Passage to read
Thanks James; here is the JIRA with the code snippet for direct encoding:
https://issues.apache.org/jira/browse/PHOENIX-1737


On Sat, Mar 14, 2015 at 10:32 AM, James Taylor <[email protected]>
wrote:

> Please file a JIRA, Tulasi. This is a fair point. I'm surprised it's
> 4x faster. Can you share your code for the direct encoding path there
> too? Are you still doing the CSV parsing in your code? Also, are you
> sorting the KeyValues or do you know that they'll be in row key order
> in the CSV file?
>
> In the meantime, I'll cleanup the original patch. I have one more
> improvement I can make that's pretty straightforward too.
>
> Thanks,
> James
>
> On Fri, Mar 13, 2015 at 2:54 PM, Tulasi Paradarami
> <[email protected]> wrote:
> >>
> >> I don't know of any benchmarks vs. HBase bulk loader. Would be
> interesting,
> >> if you could come up with an apples-to-apples test.
> >
> >
> > I did some testing to get an apples-to-apples comparison between the two
> > options.
> >
> > For 10 million rows (primary key is a 3 column composite key with 3
> column
> > qualifiers):
> > JDBC bulk-loading: 430 sec (after applying PHOENIX-1711 patch)
> > Direct Phoenix encoding: 112 sec
> >
> > Using direct encoding path executes in 1/4th the JDBC time and I think,
> the
> > difference is significant enough to provide APIs for direct Phoenix
> > encoding in the bulk-loader.

Set task 1
In the Phoenix bulk-loading thread, how many seconds did direct Phoenix encoding take for 10 million rows?
Set task 2
Write what comes next in the Phoenix bulk-loading thread, continuing after its last sentence.

Given data
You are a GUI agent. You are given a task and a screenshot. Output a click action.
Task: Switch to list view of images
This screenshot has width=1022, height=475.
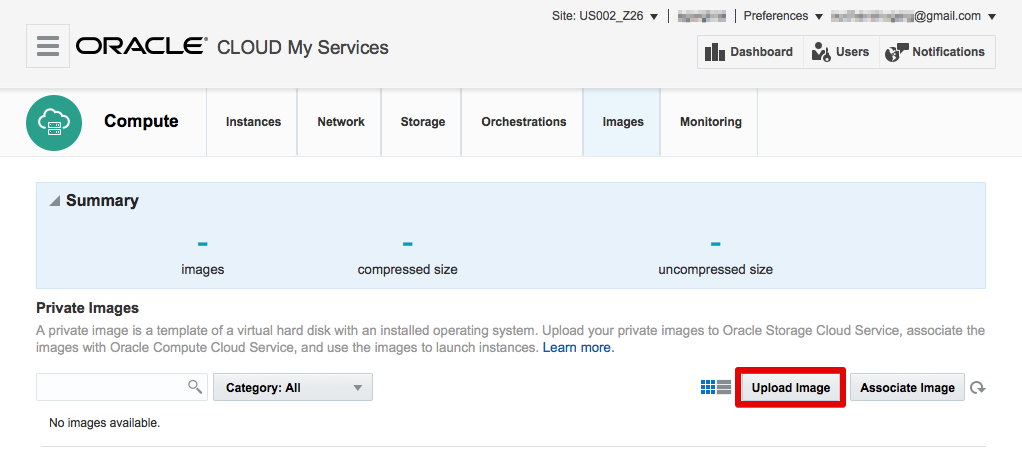coord(724,387)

Written answer 1
112 seconds

Written answer 2
> >
> > Thanks
> >
> >
> > On Thu, Mar 5, 2015 at 2:13 PM, Nick Dimiduk <[email protected]> wrote:
> >
> >> I don't know of any benchmarks vs. HBase bulk loader. Would be
> interesting,
> >> if you could come up with an apples-to-apples test.
> >>
> >> 100TB binary file cannot be partitioned at all? You're always bound to a
> >> single process. Bummer. I guess plan B could be pre-processing the
> binary
> >> file into something splittable. You'll cover the data twice, but if
> Phoenix
> >> encoding really is the current bottleneck, as your mail indicates, then
> >> separating the decoding of the binary file from encoding of the Phoenix
> >> output should allow for parallelizing the second step and improve the
> state
> >> of things.
> >>
> >> Mean time, would be good to look at perf improvements of the Phoenix
> >> encoding step. Any volunteers lurking about?
> >>
> >> -n
> >>
> >> On Thu, Mar 5, 2015 at 1:08 PM, Tulasi Paradarami <
> >> [email protected]> wrote:
> >>
> >> > Gabriel, Nick, thanks for your inputs. My comments below.
> >> >
> >> > Although it may look as though data is being written over the wire to
> >> > > Phoenix, the execution of an upsert executor and retrieval of the
> >> > > uncommitted KeyValues is all local (in memory). The code is
> implemented
> >> > in
> >> > > this way because JDBC is the general API used within Phoenix --
> there
> >> > isn't
> >> > > direct "convert fields to Phoenix encoding" API, although this is
> doing
> >> > the
> >> > > equivalent operation.
> >> >
> >> > I understand, data processing is in memory but performance can be
> >> improved
> >> > if there is a direct conversion to Phoenix encoding.
> >> > Are there any performance comparison results between phoenix & hbase
> >> > bulk-loader?
> >> >
> >> > Could you give some more information on your performance numbers? For
> >> > > example, is this the throughput that you're getting in a single
> >> process,
> >> > or
> >> > > over a number of processes? If so, how many processes?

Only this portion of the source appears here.